Material for the task:
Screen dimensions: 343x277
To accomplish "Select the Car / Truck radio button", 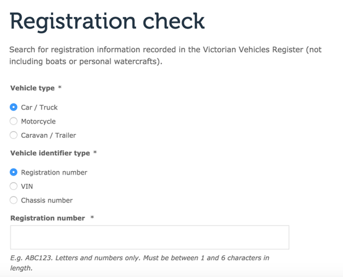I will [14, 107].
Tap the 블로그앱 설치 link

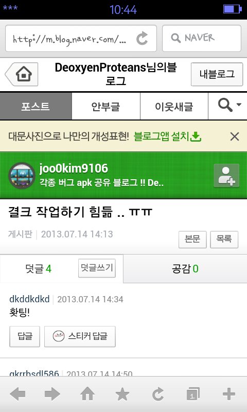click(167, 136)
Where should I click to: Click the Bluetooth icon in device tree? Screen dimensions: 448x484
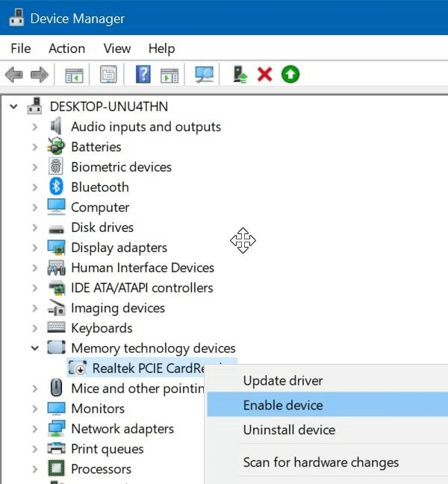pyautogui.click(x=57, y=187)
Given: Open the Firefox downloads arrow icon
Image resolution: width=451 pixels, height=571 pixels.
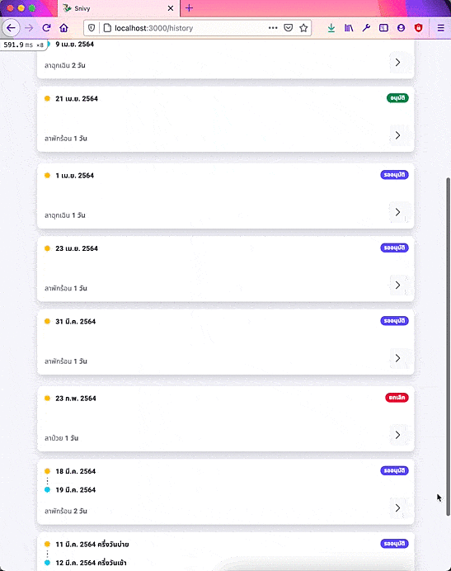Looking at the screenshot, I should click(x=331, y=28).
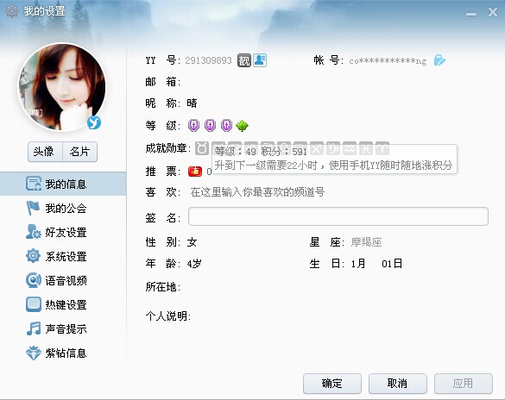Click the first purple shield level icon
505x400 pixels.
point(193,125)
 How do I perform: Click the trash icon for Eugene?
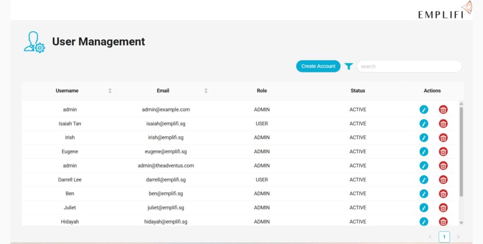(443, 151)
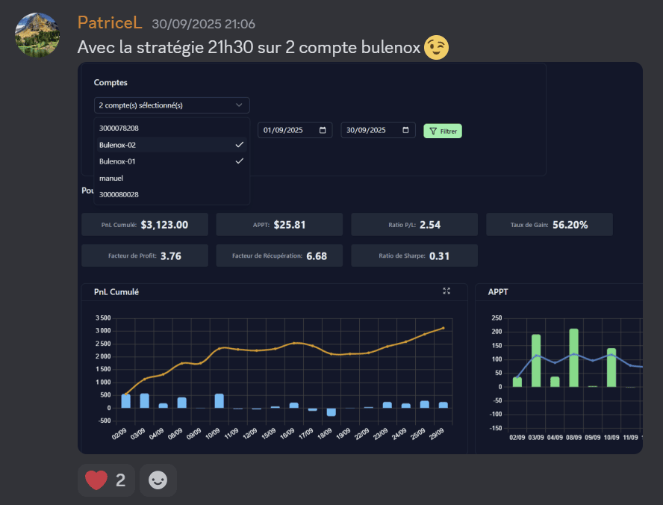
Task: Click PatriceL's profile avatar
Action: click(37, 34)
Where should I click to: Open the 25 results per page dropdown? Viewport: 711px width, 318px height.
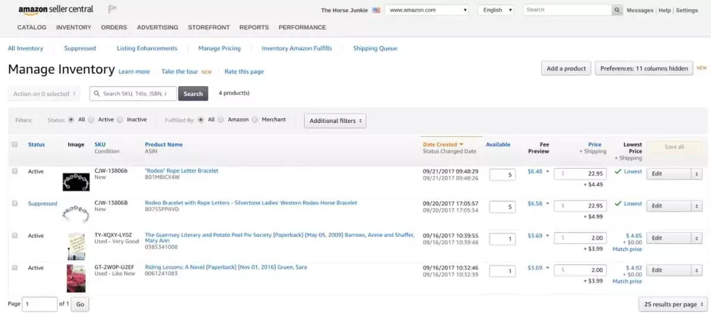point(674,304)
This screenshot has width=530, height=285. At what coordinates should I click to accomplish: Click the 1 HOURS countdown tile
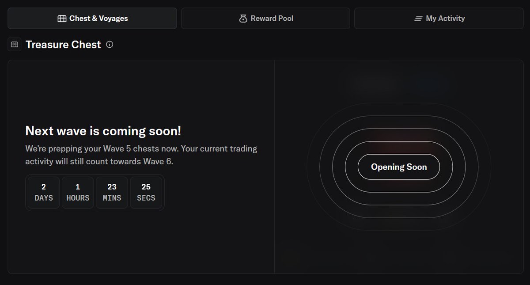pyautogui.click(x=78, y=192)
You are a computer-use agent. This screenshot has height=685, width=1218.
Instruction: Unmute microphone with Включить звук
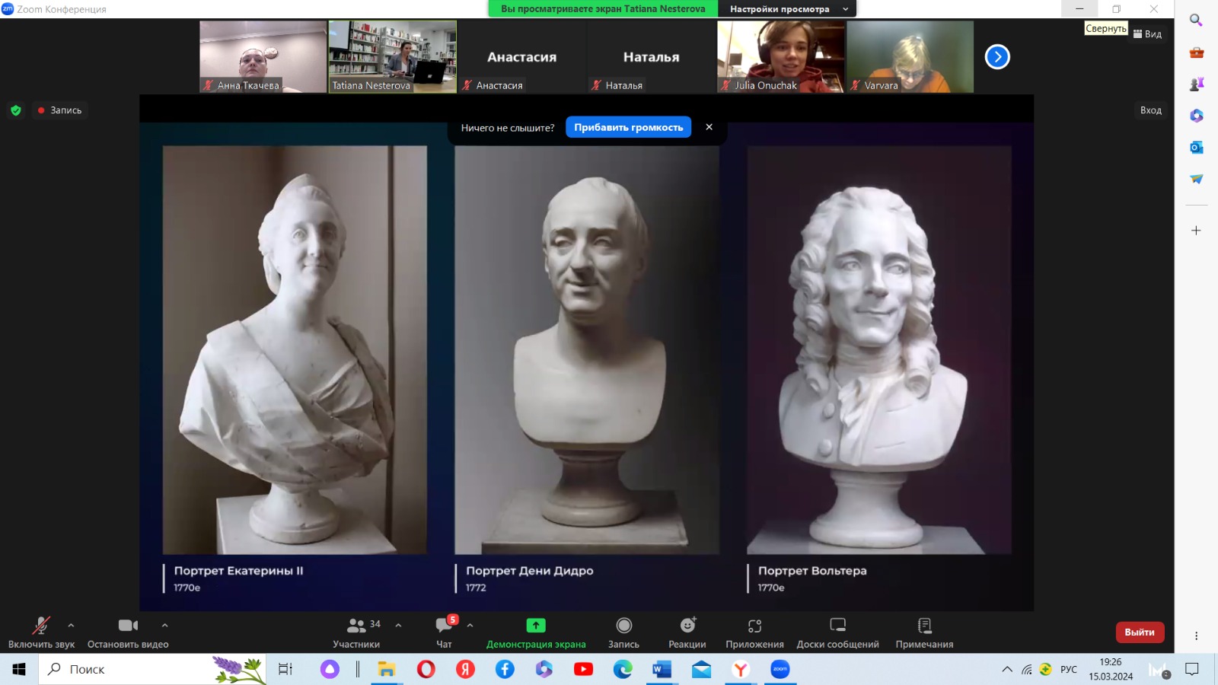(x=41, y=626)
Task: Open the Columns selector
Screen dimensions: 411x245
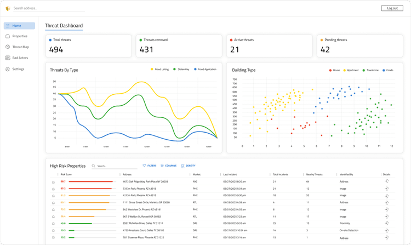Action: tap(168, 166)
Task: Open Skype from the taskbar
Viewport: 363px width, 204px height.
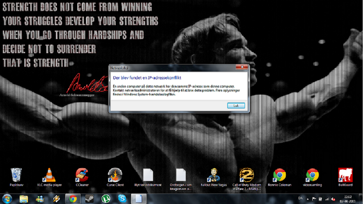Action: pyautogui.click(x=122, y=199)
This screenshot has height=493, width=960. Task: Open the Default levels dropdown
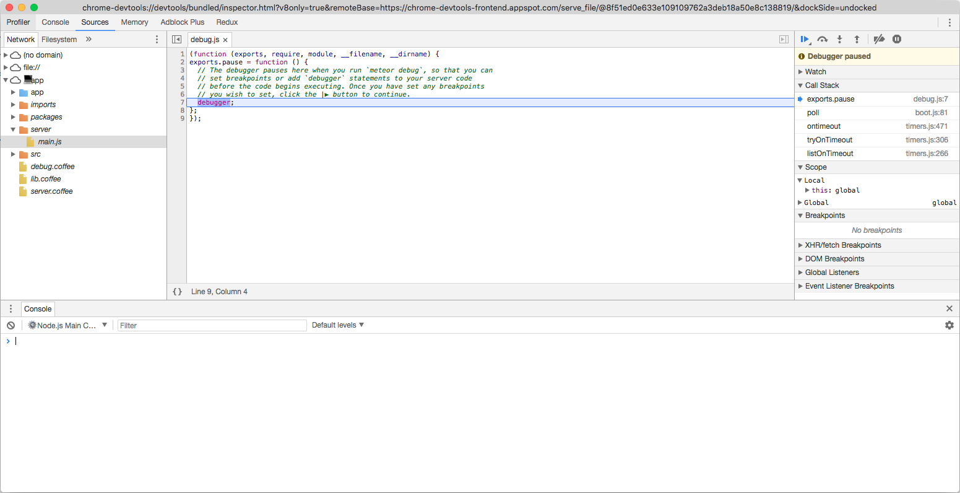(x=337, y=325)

What the exercise asks:
Output the span from the line with "This screenshot has width=530, height=285." through the last line of the data, inclusive and exact, and omit every picture.

Solution to the exercise:
This screenshot has width=530, height=285. At what coordinates should I click to accomplish: Click the 1 HOURS countdown tile
pyautogui.click(x=78, y=192)
You are a computer-use agent. This screenshot has height=685, width=1218.
Instruction: Unmute microphone with Включить звук
(x=41, y=626)
Task: Open the Columns selector
Screen dimensions: 411x245
Action: tap(168, 166)
Task: Open Skype from the taskbar
Viewport: 363px width, 204px height.
Action: pyautogui.click(x=122, y=199)
This screenshot has height=493, width=960. Task: Open the Default levels dropdown
(x=337, y=325)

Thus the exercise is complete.